Many of the integrated care initiatives explored here and in recent years have been extensively evaluated, by large, experienced teams, often in world-leading units and with impressive rigour, attention to detail and nuance. The research has been carefully and sensitively conducted, and teams have reflected hard on how to undertake their work in a complex and constantly evolving environment. Subsequent reports are very carefully written, very detailed and subject to multiple internal and independent review before publication. Such research is now large in volume, impressive and has benefitted from significant public funds (even if the funding available never feels enough for the size and complexity of the evaluation challenge at hand). Despite all this, many of the papers included here and the broad studies from which they derive report similar themes over time – almost to the extent that we could probably guess what the next national evaluation of integrated care initiatives is likely to say before it is commissioned, let alone before it reports.

None of this is the fault of the research teams involved, but this does start to raise the question as to whether commissioning large, long-term national evaluations is the best way of spending money and of finding out what we need to know. We would love to conduct an experiment where the audience at the initial workshop on which this special edition is based drafted an executive summary of an evaluation of the next major national integrated care initiative, and then stored this away to compare against the actual executive summary of the subsequent study. Our hypothesis is that such an exercise might capture the overall tenor of subsequent findings fairly well and perhaps get it 80–85 per cent right in terms of key themes and lessons.

While confirming that we genuinely know what we think we know will always be crucial (and provide an important safeguard against assumptions, misunderstandings and complacency), integrated care in particular seems a field that might benefit from more rapid, real-time and action-orientated approaches – perhaps asking questions such as “how can we best make this work in practice” rather than “does it work”?

  1. Integrated care still matters! In spite of all these caveats, joining up the care of people with cross-cutting needs is still essential, and none of the above should be an excuse for not doing this.

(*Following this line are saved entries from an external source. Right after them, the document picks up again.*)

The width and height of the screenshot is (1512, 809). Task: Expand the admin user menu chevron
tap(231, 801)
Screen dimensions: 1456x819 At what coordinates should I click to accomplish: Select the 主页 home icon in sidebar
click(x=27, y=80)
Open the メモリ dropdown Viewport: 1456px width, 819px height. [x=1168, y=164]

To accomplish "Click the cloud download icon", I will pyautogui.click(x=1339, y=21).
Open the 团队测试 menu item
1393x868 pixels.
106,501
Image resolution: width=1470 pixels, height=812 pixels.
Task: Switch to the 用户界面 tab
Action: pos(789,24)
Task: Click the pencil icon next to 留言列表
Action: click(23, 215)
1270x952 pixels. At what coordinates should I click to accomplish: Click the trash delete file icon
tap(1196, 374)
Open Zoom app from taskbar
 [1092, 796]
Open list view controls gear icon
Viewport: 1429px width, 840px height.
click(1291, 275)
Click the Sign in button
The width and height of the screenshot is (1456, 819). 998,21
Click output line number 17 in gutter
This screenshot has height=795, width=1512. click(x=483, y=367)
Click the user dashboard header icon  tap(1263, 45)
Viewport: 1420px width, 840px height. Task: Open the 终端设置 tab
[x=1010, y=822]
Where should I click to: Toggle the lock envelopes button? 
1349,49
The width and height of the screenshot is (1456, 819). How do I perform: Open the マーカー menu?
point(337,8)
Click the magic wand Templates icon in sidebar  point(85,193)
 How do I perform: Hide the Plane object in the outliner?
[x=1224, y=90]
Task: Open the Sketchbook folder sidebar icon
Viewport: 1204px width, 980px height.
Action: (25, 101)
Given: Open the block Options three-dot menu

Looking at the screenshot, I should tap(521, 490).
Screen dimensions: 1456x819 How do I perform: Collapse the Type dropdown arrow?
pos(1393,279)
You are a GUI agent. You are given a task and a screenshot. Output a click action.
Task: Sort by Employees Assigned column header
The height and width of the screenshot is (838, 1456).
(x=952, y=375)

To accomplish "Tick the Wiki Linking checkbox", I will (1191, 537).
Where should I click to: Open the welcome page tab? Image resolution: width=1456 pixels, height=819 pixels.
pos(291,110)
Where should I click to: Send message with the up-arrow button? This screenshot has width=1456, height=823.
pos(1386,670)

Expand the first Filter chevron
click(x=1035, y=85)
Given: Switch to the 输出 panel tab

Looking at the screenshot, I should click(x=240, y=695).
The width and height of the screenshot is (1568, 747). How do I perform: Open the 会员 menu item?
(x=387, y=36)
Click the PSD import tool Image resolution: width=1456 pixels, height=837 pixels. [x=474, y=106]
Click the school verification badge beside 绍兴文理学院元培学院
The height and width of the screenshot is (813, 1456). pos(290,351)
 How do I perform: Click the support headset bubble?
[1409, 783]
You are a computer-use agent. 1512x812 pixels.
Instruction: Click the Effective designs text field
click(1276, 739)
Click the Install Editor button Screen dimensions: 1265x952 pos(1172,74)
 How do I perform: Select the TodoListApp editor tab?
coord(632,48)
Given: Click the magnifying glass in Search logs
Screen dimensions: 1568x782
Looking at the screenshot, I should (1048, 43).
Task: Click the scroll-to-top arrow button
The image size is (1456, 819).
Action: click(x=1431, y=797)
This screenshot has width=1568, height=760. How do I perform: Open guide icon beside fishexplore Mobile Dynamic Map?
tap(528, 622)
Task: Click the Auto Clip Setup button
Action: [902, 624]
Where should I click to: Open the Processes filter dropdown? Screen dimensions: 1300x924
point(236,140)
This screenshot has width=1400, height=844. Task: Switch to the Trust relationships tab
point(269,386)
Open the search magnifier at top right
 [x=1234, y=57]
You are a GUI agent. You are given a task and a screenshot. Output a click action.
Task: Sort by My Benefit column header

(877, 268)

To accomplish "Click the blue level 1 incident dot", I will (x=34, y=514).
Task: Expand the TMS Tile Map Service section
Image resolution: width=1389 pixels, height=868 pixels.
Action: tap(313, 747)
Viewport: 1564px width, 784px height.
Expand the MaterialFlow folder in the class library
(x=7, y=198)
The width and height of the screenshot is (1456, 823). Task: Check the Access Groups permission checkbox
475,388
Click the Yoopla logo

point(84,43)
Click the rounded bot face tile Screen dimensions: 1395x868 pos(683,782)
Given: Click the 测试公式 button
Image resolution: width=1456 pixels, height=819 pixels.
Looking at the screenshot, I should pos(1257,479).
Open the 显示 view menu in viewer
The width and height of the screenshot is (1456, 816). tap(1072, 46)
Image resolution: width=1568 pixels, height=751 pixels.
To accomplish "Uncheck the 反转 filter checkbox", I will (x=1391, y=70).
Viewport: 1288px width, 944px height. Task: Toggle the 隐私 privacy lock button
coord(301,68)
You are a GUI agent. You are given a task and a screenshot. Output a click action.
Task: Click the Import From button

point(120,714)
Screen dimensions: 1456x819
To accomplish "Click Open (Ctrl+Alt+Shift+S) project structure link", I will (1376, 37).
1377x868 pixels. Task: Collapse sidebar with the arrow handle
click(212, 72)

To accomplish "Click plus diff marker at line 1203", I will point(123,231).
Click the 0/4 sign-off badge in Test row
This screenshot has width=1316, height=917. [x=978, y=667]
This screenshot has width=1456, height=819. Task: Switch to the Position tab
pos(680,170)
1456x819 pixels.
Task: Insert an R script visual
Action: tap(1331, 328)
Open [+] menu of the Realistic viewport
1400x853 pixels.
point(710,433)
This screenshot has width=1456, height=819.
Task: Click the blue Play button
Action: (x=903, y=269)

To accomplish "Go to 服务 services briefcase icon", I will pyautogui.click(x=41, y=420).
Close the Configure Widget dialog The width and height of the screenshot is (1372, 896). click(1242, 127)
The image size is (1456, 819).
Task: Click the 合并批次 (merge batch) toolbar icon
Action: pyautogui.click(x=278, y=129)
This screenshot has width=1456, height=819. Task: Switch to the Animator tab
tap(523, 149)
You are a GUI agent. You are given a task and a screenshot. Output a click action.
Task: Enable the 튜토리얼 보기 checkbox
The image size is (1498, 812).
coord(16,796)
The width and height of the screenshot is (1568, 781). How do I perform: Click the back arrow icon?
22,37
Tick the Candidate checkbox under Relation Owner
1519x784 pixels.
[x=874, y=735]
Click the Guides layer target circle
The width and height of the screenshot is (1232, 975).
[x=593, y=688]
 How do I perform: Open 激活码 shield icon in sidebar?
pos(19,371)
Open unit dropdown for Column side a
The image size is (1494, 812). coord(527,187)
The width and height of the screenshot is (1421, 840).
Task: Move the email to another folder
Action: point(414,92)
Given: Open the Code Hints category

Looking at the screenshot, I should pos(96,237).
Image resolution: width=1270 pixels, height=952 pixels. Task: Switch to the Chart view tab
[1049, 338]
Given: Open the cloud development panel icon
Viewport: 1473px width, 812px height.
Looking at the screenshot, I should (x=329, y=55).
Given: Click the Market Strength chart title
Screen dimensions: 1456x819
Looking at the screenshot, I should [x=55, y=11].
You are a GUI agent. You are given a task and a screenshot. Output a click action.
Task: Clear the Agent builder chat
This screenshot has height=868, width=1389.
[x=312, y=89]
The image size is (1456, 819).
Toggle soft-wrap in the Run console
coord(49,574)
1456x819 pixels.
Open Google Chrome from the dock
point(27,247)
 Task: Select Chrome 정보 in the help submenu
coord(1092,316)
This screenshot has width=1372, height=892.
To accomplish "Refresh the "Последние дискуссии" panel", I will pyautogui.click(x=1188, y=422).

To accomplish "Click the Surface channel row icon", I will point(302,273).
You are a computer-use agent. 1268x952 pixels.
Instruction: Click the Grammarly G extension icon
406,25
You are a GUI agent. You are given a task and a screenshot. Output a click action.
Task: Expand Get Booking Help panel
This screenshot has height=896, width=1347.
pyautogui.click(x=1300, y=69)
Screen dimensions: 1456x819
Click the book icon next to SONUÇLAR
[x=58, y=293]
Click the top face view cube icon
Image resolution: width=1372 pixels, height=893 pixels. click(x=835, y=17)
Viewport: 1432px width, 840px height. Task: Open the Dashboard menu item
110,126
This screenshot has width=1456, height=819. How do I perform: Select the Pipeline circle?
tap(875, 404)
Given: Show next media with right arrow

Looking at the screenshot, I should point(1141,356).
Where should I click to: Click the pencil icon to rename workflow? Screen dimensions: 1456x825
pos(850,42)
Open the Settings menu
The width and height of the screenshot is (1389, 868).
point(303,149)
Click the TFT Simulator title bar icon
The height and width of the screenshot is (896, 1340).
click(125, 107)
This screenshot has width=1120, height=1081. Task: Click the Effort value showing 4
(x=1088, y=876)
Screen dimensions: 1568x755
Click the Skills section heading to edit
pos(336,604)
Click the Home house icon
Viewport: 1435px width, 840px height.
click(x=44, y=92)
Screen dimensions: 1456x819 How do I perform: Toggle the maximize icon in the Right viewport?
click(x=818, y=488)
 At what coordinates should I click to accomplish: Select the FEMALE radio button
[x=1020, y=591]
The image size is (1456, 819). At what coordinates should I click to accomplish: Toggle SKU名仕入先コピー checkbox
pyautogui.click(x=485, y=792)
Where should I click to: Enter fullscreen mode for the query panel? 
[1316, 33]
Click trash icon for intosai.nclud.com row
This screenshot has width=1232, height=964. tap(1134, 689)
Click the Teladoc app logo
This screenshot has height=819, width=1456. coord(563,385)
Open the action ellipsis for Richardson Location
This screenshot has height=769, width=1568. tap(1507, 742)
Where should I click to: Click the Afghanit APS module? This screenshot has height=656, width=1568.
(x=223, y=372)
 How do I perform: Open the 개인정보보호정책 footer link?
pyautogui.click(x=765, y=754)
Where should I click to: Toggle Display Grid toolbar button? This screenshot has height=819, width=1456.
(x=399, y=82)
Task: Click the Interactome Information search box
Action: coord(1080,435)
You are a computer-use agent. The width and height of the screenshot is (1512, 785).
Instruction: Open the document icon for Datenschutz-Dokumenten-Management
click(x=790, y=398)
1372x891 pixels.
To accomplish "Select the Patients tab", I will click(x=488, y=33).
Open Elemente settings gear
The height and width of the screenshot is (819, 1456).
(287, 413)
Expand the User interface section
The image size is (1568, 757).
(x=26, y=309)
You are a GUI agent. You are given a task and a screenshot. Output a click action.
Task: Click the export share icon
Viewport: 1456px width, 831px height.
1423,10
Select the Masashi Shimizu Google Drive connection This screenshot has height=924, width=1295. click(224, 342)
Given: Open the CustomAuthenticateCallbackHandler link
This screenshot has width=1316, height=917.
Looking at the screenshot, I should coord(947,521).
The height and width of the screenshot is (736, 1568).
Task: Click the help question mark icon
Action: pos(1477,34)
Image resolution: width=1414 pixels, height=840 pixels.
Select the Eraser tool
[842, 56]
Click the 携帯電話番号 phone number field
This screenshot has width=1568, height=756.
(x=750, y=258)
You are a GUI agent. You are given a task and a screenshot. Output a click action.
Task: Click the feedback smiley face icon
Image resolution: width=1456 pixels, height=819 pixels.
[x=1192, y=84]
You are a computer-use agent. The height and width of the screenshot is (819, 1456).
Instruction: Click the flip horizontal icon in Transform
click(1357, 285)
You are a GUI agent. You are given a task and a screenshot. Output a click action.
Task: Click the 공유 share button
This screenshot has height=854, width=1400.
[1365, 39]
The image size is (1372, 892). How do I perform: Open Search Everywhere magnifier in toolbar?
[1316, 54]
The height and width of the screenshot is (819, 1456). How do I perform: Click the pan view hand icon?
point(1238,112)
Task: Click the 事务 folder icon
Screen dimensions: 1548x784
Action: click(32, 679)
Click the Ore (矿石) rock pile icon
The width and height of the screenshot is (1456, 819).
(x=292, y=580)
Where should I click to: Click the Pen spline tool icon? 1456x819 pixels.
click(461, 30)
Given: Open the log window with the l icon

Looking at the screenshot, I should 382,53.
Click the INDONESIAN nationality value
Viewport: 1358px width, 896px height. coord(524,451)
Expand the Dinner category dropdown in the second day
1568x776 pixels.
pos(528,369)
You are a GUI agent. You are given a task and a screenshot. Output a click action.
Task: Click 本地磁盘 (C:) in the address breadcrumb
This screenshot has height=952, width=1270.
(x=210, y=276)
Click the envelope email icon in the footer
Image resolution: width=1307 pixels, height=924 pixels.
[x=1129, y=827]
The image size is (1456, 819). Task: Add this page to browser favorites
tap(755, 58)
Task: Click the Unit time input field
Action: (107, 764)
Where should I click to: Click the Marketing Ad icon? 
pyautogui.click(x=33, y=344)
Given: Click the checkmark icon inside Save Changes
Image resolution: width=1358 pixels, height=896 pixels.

What struck us most from the workshop is that many of the speakers and the audience have been working in this field for decades, constantly striving to improve our knowledge and to help this new knowledge have an impact on policy and practice. While some of the “lessons” above might seem a bit negative, the event itself was really positive – with participants wanting to pool their experiences in order to work even harder to improve policy, practice and research in future. While there are ongoing challenges and complexities, no one was saying that we should not be trying to join up care for people with complex of multiple needs, and no one seemed to be arguing that research is not needed or cannot make a positive difference. Of all the ten lessons in this short personal reflection, this seem to us the most important – care can be poor when it needs to be but is not joined up, doing nothing is not an option and this agenda really matters.